START INFORMATION PROVIDED

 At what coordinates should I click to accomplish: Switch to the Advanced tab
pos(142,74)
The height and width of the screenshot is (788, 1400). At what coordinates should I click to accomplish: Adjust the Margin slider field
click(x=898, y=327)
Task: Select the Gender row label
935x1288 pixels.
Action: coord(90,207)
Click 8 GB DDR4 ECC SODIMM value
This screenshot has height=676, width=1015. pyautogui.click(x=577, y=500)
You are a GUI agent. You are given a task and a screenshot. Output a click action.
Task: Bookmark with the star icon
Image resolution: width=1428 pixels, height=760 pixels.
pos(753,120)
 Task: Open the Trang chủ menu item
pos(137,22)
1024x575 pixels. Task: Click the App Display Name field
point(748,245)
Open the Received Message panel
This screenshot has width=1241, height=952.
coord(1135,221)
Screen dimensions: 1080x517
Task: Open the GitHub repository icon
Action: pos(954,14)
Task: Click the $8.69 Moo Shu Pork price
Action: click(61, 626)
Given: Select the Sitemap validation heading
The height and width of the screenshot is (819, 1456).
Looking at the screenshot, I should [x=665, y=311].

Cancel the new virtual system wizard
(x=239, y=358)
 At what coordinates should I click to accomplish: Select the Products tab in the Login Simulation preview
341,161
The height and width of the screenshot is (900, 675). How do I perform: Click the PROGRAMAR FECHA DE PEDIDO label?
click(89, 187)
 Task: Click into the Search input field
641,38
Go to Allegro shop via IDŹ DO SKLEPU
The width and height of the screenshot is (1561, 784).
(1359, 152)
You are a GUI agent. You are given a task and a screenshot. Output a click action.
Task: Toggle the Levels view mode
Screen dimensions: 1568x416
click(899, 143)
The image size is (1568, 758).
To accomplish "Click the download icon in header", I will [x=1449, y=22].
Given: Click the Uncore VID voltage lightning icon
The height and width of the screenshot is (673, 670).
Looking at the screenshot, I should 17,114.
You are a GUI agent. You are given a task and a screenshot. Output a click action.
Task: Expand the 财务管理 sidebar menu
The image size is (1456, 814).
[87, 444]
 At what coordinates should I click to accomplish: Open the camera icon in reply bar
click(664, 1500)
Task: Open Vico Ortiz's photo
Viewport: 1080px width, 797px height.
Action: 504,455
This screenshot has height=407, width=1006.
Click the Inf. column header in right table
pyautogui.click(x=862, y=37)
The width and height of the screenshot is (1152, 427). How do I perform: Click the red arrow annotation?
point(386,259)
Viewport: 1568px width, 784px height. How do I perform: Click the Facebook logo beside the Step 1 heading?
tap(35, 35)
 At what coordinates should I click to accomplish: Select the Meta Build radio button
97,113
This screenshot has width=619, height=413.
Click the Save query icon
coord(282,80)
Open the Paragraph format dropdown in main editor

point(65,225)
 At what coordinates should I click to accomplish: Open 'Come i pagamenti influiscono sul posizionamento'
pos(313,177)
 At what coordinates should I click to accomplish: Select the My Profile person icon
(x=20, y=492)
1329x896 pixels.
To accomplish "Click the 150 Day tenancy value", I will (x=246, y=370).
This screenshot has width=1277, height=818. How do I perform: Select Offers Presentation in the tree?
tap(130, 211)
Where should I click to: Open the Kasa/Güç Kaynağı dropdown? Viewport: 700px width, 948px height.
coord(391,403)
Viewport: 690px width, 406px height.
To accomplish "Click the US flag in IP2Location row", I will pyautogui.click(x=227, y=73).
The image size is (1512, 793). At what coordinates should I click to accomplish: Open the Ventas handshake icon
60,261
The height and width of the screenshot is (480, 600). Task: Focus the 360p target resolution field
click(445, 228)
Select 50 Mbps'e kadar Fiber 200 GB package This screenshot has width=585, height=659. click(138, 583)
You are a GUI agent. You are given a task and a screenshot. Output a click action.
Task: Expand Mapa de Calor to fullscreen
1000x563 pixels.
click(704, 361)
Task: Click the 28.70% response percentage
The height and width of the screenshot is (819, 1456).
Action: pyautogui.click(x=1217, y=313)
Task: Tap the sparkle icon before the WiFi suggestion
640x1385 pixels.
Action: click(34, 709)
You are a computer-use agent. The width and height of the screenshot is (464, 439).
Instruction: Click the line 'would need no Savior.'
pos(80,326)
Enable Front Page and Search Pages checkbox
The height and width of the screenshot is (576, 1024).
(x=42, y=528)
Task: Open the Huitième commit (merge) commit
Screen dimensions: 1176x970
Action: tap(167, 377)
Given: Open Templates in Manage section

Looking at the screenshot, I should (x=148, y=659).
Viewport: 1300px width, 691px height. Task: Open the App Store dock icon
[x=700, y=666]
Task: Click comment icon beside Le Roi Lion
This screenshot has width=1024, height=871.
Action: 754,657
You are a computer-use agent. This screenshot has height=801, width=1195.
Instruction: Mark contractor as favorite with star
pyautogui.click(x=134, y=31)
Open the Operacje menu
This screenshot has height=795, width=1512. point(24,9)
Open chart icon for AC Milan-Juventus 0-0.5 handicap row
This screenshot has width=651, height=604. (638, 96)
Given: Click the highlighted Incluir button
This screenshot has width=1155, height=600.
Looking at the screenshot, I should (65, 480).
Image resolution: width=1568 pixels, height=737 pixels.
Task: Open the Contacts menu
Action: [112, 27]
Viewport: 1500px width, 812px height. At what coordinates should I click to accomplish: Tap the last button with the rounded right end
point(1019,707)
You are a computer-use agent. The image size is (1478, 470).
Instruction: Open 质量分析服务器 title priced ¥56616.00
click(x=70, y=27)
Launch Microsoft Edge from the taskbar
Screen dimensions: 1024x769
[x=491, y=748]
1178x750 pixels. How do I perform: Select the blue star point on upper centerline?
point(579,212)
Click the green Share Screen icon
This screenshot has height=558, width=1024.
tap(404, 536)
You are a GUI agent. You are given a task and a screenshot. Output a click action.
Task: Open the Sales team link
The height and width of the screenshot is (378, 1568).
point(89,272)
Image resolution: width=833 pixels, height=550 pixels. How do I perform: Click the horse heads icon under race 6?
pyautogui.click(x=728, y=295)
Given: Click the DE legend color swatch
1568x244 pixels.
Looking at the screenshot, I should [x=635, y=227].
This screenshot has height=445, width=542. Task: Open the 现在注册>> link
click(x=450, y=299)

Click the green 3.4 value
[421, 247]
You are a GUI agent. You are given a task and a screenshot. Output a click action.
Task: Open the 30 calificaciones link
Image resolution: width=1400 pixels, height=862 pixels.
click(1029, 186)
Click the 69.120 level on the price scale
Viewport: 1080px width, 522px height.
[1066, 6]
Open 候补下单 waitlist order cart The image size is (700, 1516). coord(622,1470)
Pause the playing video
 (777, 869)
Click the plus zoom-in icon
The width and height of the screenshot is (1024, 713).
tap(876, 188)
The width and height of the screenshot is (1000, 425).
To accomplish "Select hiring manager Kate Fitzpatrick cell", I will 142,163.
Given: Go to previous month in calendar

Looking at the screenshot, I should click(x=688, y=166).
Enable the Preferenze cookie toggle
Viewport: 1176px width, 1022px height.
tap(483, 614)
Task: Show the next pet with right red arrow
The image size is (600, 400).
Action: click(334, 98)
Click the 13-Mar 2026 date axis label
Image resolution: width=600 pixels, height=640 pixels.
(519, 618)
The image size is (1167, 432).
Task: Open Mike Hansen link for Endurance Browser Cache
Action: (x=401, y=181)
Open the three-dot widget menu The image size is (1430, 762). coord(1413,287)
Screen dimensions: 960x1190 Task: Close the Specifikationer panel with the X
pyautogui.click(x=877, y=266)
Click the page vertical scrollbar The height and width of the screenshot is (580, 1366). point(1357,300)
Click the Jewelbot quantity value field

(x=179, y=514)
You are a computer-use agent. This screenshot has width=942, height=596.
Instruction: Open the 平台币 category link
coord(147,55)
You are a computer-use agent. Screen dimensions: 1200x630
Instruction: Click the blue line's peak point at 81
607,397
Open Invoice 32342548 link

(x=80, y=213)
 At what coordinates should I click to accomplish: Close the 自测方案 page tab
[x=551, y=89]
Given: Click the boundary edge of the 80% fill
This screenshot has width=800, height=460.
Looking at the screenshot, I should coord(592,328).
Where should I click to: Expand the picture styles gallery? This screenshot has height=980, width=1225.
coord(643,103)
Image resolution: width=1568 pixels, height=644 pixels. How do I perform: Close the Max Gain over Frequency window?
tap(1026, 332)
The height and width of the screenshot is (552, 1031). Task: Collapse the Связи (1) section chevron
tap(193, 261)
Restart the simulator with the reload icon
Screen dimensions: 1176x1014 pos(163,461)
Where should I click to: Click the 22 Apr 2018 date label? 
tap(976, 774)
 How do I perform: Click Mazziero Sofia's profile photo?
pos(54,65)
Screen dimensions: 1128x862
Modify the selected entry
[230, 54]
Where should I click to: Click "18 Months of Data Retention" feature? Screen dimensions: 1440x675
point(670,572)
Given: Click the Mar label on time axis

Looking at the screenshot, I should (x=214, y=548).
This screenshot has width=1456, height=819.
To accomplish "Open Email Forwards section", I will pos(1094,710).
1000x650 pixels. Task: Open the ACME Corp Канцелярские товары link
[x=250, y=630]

END INFORMATION PROVIDED

> [WHAT THIS TASK INVOLVES] Give back exactly the lines above starting at the line where "Enable Front Page and Search Pages checkbox" appears and ending at the line where "Task: Open the 30 calificaciones link" appears, both included, with no other lines.

> [SOLUTION]
Enable Front Page and Search Pages checkbox
The height and width of the screenshot is (576, 1024).
(x=42, y=528)
Task: Open the Huitième commit (merge) commit
Screen dimensions: 1176x970
Action: tap(167, 377)
Given: Open Templates in Manage section

Looking at the screenshot, I should (x=148, y=659).
Viewport: 1300px width, 691px height. Task: Open the App Store dock icon
[x=700, y=666]
Task: Click comment icon beside Le Roi Lion
This screenshot has width=1024, height=871.
Action: 754,657
You are a computer-use agent. This screenshot has height=801, width=1195.
Instruction: Mark contractor as favorite with star
pyautogui.click(x=134, y=31)
Open the Operacje menu
This screenshot has height=795, width=1512. point(24,9)
Open chart icon for AC Milan-Juventus 0-0.5 handicap row
This screenshot has width=651, height=604. (638, 96)
Given: Click the highlighted Incluir button
This screenshot has width=1155, height=600.
Looking at the screenshot, I should (65, 480).
Image resolution: width=1568 pixels, height=737 pixels.
Task: Open the Contacts menu
Action: [112, 27]
Viewport: 1500px width, 812px height. At what coordinates should I click to accomplish: Tap the last button with the rounded right end
point(1019,707)
You are a computer-use agent. The image size is (1478, 470).
Instruction: Open 质量分析服务器 title priced ¥56616.00
click(x=70, y=27)
Launch Microsoft Edge from the taskbar
Screen dimensions: 1024x769
[x=491, y=748]
1178x750 pixels. How do I perform: Select the blue star point on upper centerline?
point(579,212)
Click the green Share Screen icon
This screenshot has height=558, width=1024.
tap(404, 536)
You are a GUI agent. You are given a task and a screenshot. Output a click action.
Task: Open the Sales team link
The height and width of the screenshot is (378, 1568).
point(89,272)
Image resolution: width=833 pixels, height=550 pixels. How do I perform: Click the horse heads icon under race 6?
pyautogui.click(x=728, y=295)
Given: Click the DE legend color swatch
1568x244 pixels.
Looking at the screenshot, I should [x=635, y=227].
This screenshot has height=445, width=542. Task: Open the 现在注册>> link
click(x=450, y=299)

Click the green 3.4 value
[421, 247]
You are a GUI agent. You are given a task and a screenshot. Output a click action.
Task: Open the 30 calificaciones link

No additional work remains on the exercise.